**What to do**. Every record below needs to be retyped exactly as it appears.

**Given entries**.
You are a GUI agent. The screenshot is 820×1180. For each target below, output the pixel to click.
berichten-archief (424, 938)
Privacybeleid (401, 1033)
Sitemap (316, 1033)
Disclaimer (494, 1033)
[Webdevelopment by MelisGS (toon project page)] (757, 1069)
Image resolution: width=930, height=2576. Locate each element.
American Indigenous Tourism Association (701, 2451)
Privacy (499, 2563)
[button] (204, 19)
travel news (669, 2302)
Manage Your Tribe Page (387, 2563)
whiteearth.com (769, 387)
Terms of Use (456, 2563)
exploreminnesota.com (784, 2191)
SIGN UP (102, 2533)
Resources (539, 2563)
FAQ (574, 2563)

**Written solution**.
You are a GUI agent. The screenshot is 820×1180. For each target below, output the pixel to click.
berichten-archief (424, 938)
Privacybeleid (401, 1033)
Sitemap (316, 1033)
Disclaimer (494, 1033)
[Webdevelopment by MelisGS (toon project page)] (757, 1069)
Image resolution: width=930, height=2576. Locate each element.
American Indigenous Tourism Association (701, 2451)
Privacy (499, 2563)
[button] (204, 19)
travel news (669, 2302)
Manage Your Tribe Page (387, 2563)
whiteearth.com (769, 387)
Terms of Use (456, 2563)
exploreminnesota.com (784, 2191)
SIGN UP (102, 2533)
Resources (539, 2563)
FAQ (574, 2563)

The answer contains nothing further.